◆ PROBLEM DETAILS:
The number of lines in the entries below holding the word "agent" is all that is needed here.

◆ GIVEN INFORMATION:
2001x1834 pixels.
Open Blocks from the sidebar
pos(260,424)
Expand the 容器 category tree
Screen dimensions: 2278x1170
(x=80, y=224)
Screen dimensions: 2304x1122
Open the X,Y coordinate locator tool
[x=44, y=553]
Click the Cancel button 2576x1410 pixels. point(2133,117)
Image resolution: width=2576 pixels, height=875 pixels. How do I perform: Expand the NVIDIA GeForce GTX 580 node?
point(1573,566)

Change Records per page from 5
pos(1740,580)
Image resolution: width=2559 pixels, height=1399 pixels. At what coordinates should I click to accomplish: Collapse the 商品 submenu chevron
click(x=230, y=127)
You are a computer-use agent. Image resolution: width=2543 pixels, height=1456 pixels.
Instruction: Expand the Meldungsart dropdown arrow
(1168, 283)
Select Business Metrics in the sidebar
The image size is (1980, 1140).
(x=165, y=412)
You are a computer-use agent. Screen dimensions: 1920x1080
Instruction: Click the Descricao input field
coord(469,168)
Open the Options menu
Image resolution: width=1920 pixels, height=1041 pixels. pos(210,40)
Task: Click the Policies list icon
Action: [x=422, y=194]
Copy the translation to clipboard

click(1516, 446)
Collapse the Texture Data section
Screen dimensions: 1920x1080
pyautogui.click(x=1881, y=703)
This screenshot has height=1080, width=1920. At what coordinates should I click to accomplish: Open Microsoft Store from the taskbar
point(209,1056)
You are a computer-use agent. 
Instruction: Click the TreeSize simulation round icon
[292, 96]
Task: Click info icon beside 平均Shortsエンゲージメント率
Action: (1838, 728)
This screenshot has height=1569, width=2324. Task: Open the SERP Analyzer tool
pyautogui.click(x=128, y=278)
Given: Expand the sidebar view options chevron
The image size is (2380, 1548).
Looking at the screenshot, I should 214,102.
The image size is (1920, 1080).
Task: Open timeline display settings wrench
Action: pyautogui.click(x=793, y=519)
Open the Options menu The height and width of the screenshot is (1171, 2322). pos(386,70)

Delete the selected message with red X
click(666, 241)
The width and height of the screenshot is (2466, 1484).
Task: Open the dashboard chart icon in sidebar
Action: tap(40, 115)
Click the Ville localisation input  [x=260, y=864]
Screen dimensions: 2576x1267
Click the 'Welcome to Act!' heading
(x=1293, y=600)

◆ SOLVED PROBLEM:
3